Uau. Isabel parou em estado de choque. Era tudo. Estava tudo entre quatro arestas. Era ela. Toda. Os problemas com o pai. Os dramas com o corpo. O desejo insaciavel de mudar. O medo de morrer, ou de viver em vão, e começava-lhe a faltar o ar. Estavam as coisas que nunca devia ter feito. E a maldade que as movia. E já sentia a face humida a secar. E quando olha à volta. Vê que estão todos a vê-la. Inteira. E cai em si. — Párem, por favor! - pede-lhes agitada; Mas o olhar manteve-se. Todos ignoraram. — Por favor, não olhem! - implorou-lhes; Focando-lhe atenção, mas nenhuma ação. O silêncio mantinha-se. Então, usou as suas mãos tremidas e frias, e tentou tapar os olhos de um deles. — Por favor! Párem! - apelou em desespero; E a sala, talvez por habito pós-moderno, mantinha cerrada a observação, agora neste evento. A vergonha era tal que já soluçava a frustração. De braços finos esticados com toda a força, tentou desesperadamente cobrir a tela. Abanava-os exasperadamente á sua frente. Chorando o mote — Não olhem, vá lá, não olhem!; E até os seguranças se mativeram a observar. Com toda a calma, o pintor pede-lhes que tapem e retirem a obra da galeria. Fazem-no ao som do choro de Isabel. E onde estava a obra, ficou ela, ecarpada escondendo-se em lágrimas. E quando finalmente parou, a sala aplaudiu.
V
As chamadas não atendidas tinham todas o mesmo nome. E quando chegou a casa, ele já estava à espera. — O que é que é esta merda, Isabel?; As suas tentativas de explicar foram em vão, e os gritos sobrepunham-se. — Eu tenho que saber pelos os meus amigos que a minha namorda é uma puta?;
Quanto mais ele falava mais ela chorava. Como é que ele não vê? — Nem pensaste em mim? Não pensaste que me podia magoar?; Como é que ele não vê? Deveria ser ele quem a conhece melhor. Como é que ele não vê? Uma sala cheia desconhecidos viu, o que o seu namorado era incapaz de ver.

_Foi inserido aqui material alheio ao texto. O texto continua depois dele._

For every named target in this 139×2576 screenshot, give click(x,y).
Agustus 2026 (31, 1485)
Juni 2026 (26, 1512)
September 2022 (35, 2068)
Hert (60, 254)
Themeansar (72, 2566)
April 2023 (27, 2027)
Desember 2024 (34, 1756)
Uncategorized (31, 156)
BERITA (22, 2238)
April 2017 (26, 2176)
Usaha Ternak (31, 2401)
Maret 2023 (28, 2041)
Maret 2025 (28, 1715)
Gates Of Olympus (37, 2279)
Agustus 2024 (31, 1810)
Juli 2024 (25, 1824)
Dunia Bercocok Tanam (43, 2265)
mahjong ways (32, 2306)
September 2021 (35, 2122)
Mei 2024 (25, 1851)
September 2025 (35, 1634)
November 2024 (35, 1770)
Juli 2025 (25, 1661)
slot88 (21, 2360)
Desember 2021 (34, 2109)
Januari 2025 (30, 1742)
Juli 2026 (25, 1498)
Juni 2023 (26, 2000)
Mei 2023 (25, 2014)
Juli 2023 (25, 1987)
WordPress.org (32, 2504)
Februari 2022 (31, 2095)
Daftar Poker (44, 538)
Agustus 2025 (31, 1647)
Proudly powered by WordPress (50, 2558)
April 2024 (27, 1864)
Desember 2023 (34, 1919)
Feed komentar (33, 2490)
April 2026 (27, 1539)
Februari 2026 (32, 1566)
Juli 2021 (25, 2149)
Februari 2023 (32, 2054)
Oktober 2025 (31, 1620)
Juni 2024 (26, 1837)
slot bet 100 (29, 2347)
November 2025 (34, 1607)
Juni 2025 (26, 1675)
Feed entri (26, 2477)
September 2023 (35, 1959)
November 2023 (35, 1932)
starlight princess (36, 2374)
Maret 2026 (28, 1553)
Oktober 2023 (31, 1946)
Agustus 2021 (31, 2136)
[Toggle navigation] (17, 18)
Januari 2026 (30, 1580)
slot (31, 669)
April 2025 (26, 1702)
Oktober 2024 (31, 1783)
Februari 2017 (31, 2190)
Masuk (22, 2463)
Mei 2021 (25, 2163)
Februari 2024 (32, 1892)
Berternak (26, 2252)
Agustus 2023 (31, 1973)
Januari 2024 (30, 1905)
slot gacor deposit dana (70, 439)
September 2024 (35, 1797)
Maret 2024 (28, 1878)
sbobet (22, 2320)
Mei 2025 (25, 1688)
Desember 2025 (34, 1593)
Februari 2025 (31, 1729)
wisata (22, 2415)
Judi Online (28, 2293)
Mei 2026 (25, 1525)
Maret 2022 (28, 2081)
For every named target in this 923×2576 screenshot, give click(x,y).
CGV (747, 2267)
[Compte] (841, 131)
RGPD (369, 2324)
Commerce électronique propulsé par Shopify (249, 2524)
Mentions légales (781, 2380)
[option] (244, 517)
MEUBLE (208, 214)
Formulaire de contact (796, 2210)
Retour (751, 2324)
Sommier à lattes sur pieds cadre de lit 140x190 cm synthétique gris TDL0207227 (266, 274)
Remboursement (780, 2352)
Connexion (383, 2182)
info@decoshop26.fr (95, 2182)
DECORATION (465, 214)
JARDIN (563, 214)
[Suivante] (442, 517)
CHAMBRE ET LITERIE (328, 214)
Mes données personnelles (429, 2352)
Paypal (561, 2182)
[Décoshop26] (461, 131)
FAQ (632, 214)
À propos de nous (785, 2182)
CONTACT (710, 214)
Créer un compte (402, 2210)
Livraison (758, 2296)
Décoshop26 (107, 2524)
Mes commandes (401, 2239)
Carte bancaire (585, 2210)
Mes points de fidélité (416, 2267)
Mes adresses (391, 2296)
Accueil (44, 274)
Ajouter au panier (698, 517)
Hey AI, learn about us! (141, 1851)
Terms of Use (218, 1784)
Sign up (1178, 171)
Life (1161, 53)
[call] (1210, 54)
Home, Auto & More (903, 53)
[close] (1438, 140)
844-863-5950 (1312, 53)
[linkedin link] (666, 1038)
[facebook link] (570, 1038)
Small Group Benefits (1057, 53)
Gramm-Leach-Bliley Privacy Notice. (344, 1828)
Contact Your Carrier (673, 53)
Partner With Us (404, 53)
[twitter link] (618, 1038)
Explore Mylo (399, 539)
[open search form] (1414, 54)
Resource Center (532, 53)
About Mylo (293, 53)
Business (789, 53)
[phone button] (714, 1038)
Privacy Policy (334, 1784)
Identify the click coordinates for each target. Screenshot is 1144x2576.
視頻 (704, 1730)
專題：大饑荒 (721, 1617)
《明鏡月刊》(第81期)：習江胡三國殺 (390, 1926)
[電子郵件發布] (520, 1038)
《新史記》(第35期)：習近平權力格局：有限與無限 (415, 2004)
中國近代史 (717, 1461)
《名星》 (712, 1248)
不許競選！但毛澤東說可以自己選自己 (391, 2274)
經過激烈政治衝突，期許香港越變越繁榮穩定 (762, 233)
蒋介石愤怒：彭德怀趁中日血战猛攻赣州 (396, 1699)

Então ela agarrou-lhe numa mão e pô-la na sua mama. — E só isto que eu sou para ti?; Acariciou-lhe a orelha e aproximou-se com cara. — É só isto que eu sou para ti?; Ele, nem no meio da raiva, conseguia esconder o seu entusiasmo infantil. E já que estavam no hall, ela abriu a porta, e saiu.
VI
Havia vários sinais de que o agora ex-pintor tinha cumprido com o acordado. A fachada do atelier perdeu tudo o que a distinguia de um espaço residencial. E via-o, todos os finais de dia, de ar académico, regressar de belas artes.
Sempre que passava no jardim, ele acenava confiantemente com cabeça. E nessa rotina cúmplice de troca de olhares, ela não conseguia senão imagina-lo de tela gigantesca, no seu quarto mais privado, a vê-la. E não tinha um pingo de vergonha.